BEGIN MATERIAL FOR THE TASK
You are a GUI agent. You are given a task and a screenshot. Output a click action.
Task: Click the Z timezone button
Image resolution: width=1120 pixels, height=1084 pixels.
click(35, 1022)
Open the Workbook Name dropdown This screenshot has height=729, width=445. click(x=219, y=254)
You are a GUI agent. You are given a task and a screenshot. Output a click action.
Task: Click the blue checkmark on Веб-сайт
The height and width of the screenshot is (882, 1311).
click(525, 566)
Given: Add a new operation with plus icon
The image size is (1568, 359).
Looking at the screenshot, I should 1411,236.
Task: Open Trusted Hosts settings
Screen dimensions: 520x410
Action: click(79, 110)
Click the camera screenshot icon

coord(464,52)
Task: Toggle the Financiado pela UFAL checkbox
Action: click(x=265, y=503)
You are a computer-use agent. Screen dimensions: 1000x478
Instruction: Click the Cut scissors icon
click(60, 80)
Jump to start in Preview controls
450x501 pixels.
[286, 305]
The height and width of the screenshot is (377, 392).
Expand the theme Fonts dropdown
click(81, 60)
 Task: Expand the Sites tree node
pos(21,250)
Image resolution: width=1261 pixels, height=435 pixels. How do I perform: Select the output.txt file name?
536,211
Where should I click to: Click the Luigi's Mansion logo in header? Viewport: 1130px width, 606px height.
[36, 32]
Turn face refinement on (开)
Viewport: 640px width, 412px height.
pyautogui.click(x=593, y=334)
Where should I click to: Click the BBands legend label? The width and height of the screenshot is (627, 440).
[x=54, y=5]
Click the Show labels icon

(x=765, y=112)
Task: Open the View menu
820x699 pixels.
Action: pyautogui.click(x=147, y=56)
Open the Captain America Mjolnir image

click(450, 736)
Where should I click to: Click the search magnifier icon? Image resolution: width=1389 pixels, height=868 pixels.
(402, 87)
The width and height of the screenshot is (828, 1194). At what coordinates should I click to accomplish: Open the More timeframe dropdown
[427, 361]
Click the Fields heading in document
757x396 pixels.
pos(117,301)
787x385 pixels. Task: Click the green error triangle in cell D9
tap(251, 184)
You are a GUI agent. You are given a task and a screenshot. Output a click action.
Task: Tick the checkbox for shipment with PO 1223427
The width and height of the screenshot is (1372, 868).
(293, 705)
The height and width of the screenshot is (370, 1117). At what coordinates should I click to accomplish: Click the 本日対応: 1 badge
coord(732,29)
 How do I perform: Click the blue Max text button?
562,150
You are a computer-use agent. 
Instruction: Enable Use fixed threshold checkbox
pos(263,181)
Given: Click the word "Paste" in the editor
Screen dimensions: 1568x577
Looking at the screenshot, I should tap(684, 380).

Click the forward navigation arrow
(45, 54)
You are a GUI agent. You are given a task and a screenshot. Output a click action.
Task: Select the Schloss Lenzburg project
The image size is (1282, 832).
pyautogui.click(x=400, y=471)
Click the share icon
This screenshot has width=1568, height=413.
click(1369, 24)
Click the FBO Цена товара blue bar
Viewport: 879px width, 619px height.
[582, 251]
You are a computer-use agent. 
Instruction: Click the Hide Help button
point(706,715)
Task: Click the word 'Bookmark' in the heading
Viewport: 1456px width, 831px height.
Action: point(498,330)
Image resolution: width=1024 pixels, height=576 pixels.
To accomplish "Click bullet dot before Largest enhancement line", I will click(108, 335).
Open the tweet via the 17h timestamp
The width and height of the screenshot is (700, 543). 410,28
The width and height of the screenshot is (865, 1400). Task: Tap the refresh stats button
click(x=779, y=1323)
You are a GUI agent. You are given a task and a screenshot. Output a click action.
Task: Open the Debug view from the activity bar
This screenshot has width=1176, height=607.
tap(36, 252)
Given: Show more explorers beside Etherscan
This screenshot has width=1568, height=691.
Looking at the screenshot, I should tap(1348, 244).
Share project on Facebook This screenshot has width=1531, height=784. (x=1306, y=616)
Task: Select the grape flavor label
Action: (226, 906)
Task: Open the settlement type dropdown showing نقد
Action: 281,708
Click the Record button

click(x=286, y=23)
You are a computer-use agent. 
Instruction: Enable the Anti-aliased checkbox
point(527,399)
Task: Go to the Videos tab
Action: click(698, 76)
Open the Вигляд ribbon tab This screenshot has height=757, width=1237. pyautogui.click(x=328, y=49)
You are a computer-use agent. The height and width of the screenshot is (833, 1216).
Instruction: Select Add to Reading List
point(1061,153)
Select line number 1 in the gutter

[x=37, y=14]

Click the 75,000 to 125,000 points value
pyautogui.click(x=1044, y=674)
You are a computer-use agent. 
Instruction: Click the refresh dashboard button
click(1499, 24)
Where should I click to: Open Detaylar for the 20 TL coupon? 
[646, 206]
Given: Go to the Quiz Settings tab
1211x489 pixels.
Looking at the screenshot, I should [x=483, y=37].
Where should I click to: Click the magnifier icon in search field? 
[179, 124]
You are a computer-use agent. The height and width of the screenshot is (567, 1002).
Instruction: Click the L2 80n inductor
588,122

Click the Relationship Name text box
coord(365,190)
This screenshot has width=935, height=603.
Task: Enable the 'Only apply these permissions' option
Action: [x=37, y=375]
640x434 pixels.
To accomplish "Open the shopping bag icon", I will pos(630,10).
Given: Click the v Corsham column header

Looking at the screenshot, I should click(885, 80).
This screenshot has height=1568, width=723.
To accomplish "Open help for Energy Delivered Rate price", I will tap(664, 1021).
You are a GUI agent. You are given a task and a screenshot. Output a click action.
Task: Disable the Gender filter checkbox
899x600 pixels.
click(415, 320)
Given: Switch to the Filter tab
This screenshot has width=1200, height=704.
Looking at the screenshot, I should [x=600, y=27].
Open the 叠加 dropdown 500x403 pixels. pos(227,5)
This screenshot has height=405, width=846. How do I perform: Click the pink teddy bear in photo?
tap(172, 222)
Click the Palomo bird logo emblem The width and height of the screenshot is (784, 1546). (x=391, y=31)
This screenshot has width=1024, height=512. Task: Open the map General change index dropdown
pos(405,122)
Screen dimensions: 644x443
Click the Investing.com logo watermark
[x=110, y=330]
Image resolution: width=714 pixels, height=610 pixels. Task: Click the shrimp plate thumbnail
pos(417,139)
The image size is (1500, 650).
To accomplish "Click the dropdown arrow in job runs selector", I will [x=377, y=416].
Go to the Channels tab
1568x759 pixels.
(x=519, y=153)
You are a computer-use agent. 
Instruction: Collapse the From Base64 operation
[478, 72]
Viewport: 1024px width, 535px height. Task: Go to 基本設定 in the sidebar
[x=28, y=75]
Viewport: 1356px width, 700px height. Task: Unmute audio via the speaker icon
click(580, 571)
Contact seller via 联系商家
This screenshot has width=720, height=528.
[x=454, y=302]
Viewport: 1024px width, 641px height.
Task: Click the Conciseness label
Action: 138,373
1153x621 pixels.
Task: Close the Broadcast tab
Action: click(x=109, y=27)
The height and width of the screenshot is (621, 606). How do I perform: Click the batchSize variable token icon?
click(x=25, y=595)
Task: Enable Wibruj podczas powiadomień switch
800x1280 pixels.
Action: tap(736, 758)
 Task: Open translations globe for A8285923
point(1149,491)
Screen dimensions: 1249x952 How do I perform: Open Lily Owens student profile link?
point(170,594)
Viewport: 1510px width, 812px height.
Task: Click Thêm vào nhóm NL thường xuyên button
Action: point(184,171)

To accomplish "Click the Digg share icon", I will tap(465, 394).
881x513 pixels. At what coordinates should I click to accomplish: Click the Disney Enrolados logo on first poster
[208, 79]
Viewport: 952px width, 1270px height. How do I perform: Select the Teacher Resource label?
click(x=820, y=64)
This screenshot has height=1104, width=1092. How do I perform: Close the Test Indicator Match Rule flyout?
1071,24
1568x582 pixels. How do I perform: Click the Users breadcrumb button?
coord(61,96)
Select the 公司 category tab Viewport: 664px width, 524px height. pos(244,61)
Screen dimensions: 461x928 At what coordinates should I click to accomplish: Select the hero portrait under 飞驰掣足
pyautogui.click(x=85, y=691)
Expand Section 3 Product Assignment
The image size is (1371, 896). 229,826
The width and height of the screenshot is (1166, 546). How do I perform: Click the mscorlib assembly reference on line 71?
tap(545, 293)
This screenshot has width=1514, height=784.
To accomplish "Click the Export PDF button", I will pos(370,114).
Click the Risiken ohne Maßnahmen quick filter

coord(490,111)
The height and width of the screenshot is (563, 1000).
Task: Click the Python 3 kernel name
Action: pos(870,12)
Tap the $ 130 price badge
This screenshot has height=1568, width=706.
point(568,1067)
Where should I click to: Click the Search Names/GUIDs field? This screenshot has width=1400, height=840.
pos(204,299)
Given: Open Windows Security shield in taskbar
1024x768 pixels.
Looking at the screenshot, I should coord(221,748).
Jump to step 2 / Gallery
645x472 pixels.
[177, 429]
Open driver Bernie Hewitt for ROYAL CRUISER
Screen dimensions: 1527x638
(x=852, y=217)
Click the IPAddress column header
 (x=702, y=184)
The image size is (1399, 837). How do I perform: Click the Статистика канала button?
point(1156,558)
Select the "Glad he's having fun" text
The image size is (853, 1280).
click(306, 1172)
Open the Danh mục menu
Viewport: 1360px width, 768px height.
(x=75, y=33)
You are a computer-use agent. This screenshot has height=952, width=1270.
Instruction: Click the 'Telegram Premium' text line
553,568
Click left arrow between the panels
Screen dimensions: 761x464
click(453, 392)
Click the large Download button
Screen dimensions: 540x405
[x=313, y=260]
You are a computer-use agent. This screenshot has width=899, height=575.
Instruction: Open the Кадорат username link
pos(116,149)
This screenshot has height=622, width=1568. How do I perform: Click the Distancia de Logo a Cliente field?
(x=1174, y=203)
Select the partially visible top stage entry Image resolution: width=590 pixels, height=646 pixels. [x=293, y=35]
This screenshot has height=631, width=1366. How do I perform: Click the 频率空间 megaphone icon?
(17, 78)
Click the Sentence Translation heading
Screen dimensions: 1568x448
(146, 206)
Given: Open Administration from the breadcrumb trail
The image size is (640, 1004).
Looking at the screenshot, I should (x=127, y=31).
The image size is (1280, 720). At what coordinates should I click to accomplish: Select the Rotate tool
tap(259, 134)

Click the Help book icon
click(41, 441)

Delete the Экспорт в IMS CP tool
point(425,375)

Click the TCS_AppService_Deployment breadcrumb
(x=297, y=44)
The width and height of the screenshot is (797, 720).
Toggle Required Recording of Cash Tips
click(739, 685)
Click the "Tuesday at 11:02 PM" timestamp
END MATERIAL FOR THE TASK
Write down again, exactly as given, only the lines above that fall from the line with "Tap the $ 130 price badge" to the line with "has height=952, width=1270.", inclusive.

SOLUTION BELOW:
Tap the $ 130 price badge
This screenshot has height=1568, width=706.
point(568,1067)
Where should I click to: Click the Search Names/GUIDs field? This screenshot has width=1400, height=840.
pos(204,299)
Given: Open Windows Security shield in taskbar
1024x768 pixels.
Looking at the screenshot, I should coord(221,748).
Jump to step 2 / Gallery
645x472 pixels.
[177, 429]
Open driver Bernie Hewitt for ROYAL CRUISER
Screen dimensions: 1527x638
(x=852, y=217)
Click the IPAddress column header
 (x=702, y=184)
The image size is (1399, 837). How do I perform: Click the Статистика канала button?
point(1156,558)
Select the "Glad he's having fun" text
The image size is (853, 1280).
click(306, 1172)
Open the Danh mục menu
Viewport: 1360px width, 768px height.
(x=75, y=33)
You are a computer-use agent. This screenshot has height=952, width=1270.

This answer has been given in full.